Notes for contributors

Guidance on editorial policy and advice for submissions to The Journal of Transport History (JTH)

Contributions to JTH should help advance the scholarly field of the history of mobility in general and the history of transport in particular. We are looking for new angles of approach and perspectives of analysis that support and help to bring forward the current scholarly debate. Also, please keep in mind that JTH is the only refereed journal in the field and as such has an international readership, some of them specialists in one mode or one country, others with a more general interest in the methodology of historical analysis. Articles in JTH should address all of these readers, convincing them that it is important to read your article even if it does not cover their specialisation.

Before sending in your article for submission to our double-blind review process, ask yourself: why should a JTH reader want to read my article and how can I keep them interested enough to keep reading? Possible answers to the first question are because:

These are important criteria for acceptance. In short, how far does your article advance the existing scholarship of our field? New results of empirical analysis include: a new light on the role of users (for instance, in terms of gender, race, non-users, immobility) or a history clearly deviating from accepted wisdom (such as the bias still haunting mobility history towards Western societies). Also, relatively under-researched topics such as pedestrians, bicyclists and users of other types of (motorised) two-wheelers are called for. If your contribution covers a city, province or country in the sense mentioned in the first paragraph, please make explicit why this should be of interest to JTH readers; for instance, because it sheds new light on this city, province or country (explain why and in what respect) and try to present your argument not as an isolated case but in comparison with other cities, provinces or countries. New approaches include diffusion studies and cultural analysis (including semiotics and cultural analysis of mobile technologies), history of tourism and travel (but don’t forget in these cases the means of travel). In particular, articles that compare (local, regional, national) cases with other cases, or that follow a transmodal or transnational approach are welcome. New approaches also include the expansion of our tool box in terms of a historical approach by planners, policy makers and, in general, social sciences that go beyond the mere treatment of history as an instrumental ‘case study’ to prove a model or a theory.

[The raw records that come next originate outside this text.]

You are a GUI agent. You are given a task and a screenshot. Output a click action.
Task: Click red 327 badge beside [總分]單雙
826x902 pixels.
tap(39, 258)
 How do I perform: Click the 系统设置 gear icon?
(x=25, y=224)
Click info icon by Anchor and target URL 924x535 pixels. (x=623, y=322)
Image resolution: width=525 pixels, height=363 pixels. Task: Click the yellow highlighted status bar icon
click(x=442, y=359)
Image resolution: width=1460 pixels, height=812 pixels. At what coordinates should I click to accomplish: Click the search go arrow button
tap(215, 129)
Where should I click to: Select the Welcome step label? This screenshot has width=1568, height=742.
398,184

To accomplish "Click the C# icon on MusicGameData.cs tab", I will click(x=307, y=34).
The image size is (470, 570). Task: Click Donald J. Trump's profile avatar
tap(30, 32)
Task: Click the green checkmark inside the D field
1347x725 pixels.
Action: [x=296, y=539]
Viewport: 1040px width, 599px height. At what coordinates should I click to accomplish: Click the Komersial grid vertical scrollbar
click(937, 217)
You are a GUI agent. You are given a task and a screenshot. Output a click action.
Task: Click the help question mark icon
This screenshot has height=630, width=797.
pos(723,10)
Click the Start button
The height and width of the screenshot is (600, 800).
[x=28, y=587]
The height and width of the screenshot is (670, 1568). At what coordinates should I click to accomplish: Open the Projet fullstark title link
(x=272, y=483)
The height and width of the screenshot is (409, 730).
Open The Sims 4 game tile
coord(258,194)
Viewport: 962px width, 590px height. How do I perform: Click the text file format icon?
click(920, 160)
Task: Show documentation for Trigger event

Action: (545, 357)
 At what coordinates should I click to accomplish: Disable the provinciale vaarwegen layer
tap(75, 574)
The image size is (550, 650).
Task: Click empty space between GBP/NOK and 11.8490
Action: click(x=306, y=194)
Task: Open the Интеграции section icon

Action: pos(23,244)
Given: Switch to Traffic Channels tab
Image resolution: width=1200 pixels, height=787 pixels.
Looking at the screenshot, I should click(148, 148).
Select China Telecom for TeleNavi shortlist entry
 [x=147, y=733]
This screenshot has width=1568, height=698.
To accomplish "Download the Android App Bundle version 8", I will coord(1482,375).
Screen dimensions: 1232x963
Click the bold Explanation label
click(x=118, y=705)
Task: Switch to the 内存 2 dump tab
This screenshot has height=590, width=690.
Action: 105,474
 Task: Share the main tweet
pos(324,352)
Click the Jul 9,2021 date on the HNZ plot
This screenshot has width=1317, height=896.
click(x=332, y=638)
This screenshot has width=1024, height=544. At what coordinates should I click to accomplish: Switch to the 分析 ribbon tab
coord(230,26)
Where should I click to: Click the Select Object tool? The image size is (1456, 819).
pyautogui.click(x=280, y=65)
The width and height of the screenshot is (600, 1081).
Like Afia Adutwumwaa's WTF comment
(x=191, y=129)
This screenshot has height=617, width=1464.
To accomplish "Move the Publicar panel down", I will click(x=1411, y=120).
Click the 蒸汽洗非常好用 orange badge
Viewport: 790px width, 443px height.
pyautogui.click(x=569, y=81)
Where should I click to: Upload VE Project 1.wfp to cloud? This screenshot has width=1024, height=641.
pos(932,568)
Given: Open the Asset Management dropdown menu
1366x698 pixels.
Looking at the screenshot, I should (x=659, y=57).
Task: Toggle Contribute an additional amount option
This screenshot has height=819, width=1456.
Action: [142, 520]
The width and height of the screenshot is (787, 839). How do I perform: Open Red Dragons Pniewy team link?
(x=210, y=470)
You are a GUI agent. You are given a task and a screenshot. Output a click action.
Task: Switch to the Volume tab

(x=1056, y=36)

Because JTH only can provide space for 12 articles annually, submissions that do not at least attempt to go beyond the description or analysis of one mode in one city, province or country, either by offering a new approach or by transgressing geographical or modal borders, will not be accepted for the referee process.

Your scholarship is also asked for regarding the structure of your article. Be explicit about the aims of your analysis, for instance by formulating a transparent and exciting research question or thesis. Explain to the reader how you intend to answer this question and why it is important for the reader to know this. In other words: what’s new about your narrative, approach or question? During the remainder of your article, keep coming back to your main question and at the end give clear conclusions regarding the way you have answered your question. Please be explicit about this.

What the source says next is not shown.